■ **WHAT YOU NEED TO DO**
Word for word, please restate the lines from the beginning of the data through the line in which "has height=1440, width=2560." appears.

■ **SOURCE DATA**
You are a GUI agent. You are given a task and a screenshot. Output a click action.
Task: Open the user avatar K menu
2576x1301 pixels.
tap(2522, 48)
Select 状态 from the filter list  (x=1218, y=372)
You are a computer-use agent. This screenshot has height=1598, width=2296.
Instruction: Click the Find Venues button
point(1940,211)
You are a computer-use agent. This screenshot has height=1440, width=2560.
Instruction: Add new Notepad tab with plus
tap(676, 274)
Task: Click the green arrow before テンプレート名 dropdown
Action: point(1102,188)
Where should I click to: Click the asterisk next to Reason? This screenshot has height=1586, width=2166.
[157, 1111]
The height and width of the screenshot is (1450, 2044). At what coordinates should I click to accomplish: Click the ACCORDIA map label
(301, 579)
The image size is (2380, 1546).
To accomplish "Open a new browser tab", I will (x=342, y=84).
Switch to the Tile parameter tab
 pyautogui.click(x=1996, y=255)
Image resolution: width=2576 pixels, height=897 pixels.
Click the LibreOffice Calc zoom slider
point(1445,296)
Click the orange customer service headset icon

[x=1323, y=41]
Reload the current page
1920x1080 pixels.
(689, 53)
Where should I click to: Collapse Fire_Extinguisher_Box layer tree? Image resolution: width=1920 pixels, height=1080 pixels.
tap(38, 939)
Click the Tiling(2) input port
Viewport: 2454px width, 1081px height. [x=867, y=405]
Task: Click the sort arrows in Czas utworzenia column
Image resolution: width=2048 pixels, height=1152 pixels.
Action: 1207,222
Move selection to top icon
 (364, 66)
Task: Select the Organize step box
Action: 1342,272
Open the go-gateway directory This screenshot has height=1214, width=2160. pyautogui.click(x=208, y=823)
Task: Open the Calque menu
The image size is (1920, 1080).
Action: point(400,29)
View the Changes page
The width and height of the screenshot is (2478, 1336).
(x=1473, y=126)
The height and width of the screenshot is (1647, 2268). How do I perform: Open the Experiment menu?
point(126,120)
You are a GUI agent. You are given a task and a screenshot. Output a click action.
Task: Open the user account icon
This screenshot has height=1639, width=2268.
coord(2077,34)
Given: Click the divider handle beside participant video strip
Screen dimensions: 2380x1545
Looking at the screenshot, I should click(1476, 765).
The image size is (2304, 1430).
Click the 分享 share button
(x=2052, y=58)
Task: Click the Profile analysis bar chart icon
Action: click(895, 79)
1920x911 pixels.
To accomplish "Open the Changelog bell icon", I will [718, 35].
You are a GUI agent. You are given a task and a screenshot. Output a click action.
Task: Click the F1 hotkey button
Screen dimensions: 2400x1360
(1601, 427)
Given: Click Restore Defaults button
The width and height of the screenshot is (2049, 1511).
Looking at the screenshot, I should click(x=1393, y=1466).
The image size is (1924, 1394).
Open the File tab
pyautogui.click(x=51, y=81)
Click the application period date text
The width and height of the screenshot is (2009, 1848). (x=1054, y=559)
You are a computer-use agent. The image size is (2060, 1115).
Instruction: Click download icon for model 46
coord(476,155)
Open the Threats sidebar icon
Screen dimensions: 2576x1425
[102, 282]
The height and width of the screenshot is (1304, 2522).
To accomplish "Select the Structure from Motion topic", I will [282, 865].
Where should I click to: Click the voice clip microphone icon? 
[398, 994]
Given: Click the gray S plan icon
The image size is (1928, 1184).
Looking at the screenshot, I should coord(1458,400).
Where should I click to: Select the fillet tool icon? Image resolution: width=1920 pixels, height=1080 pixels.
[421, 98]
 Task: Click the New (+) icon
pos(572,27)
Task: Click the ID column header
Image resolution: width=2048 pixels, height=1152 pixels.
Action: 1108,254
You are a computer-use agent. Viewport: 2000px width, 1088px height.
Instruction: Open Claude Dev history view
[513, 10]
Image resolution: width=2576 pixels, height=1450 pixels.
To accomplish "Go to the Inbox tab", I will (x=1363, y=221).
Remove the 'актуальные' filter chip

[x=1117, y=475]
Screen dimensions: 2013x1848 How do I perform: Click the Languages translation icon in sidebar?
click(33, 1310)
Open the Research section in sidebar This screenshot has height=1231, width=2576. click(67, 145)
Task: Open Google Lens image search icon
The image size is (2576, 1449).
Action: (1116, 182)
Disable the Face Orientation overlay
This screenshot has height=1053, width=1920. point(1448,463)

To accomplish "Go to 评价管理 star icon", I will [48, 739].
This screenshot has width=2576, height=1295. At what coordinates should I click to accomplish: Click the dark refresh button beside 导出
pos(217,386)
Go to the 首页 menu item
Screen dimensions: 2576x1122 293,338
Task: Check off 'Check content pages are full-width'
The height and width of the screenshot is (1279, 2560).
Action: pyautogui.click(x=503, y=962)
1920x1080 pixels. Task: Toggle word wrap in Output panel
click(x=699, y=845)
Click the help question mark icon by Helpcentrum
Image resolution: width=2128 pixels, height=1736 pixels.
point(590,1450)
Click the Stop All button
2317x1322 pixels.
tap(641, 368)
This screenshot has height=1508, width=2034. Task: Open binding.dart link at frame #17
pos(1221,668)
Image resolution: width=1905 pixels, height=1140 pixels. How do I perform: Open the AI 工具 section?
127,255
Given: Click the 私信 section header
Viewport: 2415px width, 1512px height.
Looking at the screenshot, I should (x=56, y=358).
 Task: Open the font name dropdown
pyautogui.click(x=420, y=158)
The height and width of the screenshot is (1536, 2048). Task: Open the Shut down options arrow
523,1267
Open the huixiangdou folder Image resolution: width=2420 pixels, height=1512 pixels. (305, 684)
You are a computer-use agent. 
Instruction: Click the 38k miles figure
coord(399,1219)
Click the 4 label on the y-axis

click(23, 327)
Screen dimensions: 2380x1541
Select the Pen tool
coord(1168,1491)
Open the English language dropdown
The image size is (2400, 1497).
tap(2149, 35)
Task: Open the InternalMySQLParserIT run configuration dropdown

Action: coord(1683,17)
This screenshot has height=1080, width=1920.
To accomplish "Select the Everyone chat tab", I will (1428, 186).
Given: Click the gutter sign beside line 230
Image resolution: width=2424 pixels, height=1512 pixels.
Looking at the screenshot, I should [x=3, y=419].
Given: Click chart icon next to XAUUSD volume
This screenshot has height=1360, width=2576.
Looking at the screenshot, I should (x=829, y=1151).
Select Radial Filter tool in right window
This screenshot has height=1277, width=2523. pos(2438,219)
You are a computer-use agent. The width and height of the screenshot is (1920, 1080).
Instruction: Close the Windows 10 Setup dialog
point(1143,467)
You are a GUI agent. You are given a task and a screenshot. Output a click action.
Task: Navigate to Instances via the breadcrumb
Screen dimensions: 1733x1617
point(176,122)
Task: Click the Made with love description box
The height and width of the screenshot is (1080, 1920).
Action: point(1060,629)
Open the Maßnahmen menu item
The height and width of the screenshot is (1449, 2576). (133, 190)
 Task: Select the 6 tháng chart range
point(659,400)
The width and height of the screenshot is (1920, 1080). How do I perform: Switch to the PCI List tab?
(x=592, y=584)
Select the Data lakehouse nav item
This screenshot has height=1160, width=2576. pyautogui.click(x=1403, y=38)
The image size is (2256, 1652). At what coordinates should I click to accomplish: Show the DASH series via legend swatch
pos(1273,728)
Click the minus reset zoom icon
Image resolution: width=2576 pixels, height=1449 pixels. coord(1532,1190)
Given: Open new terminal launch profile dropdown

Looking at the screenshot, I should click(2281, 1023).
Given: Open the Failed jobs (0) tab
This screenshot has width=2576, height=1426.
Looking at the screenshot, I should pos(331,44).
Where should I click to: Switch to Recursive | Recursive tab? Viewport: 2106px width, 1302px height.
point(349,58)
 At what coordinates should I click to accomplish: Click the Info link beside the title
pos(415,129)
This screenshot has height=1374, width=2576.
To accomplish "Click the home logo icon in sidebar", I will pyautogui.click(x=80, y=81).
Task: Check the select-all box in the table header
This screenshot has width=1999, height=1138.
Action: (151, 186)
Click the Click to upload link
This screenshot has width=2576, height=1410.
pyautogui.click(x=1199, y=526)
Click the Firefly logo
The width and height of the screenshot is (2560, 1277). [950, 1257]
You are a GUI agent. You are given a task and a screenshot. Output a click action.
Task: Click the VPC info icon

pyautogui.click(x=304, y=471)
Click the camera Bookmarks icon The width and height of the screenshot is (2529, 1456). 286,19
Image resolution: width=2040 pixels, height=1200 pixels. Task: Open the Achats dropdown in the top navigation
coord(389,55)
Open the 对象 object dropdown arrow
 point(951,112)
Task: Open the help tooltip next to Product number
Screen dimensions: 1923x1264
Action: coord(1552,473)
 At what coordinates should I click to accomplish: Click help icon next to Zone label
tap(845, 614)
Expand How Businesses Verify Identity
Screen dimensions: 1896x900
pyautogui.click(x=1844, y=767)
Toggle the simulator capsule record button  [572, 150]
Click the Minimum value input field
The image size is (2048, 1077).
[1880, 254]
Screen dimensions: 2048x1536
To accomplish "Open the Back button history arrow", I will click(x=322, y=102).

■ **WRITTEN REPLY**
You are a GUI agent. You are given a task and a screenshot. Output a click action.
Task: Open the user avatar K menu
2576x1301 pixels.
tap(2522, 48)
Select 状态 from the filter list  (x=1218, y=372)
You are a computer-use agent. This screenshot has height=1598, width=2296.
Instruction: Click the Find Venues button
point(1940,211)
You are a computer-use agent. This screenshot has height=1440, width=2560.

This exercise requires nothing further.